*** Opening The records ***
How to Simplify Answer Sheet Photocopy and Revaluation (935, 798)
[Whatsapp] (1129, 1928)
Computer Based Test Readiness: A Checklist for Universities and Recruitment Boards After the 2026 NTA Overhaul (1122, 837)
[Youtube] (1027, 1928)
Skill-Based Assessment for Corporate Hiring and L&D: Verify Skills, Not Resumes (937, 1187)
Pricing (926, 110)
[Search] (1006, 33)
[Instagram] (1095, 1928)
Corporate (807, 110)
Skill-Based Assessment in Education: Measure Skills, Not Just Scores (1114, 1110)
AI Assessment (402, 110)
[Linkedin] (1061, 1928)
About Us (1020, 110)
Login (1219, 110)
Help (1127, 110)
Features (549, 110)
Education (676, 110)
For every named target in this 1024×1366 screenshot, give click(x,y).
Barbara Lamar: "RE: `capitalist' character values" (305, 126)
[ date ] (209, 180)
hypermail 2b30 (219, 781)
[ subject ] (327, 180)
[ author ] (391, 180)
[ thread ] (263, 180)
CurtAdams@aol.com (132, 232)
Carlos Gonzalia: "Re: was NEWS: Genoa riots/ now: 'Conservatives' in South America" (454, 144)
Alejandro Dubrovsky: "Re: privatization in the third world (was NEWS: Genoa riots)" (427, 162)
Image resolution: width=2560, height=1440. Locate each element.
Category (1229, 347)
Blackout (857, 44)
*** Closing The records ***
**Work request**. Repeat every entry exactly, please.

**Task response**.
How to Simplify Answer Sheet Photocopy and Revaluation (935, 798)
[Whatsapp] (1129, 1928)
Computer Based Test Readiness: A Checklist for Universities and Recruitment Boards After the 2026 NTA Overhaul (1122, 837)
[Youtube] (1027, 1928)
Skill-Based Assessment for Corporate Hiring and L&D: Verify Skills, Not Resumes (937, 1187)
Pricing (926, 110)
[Search] (1006, 33)
[Instagram] (1095, 1928)
Corporate (807, 110)
Skill-Based Assessment in Education: Measure Skills, Not Just Scores (1114, 1110)
AI Assessment (402, 110)
[Linkedin] (1061, 1928)
About Us (1020, 110)
Login (1219, 110)
Help (1127, 110)
Features (549, 110)
Education (676, 110)
For every named target in this 1024×1366 screenshot, give click(x,y).
Barbara Lamar: "RE: `capitalist' character values" (305, 126)
[ date ] (209, 180)
hypermail 2b30 (219, 781)
[ subject ] (327, 180)
[ author ] (391, 180)
[ thread ] (263, 180)
CurtAdams@aol.com (132, 232)
Carlos Gonzalia: "Re: was NEWS: Genoa riots/ now: 'Conservatives' in South America" (454, 144)
Alejandro Dubrovsky: "Re: privatization in the third world (was NEWS: Genoa riots)" (427, 162)
Image resolution: width=2560, height=1440. Locate each element.
Category (1229, 347)
Blackout (857, 44)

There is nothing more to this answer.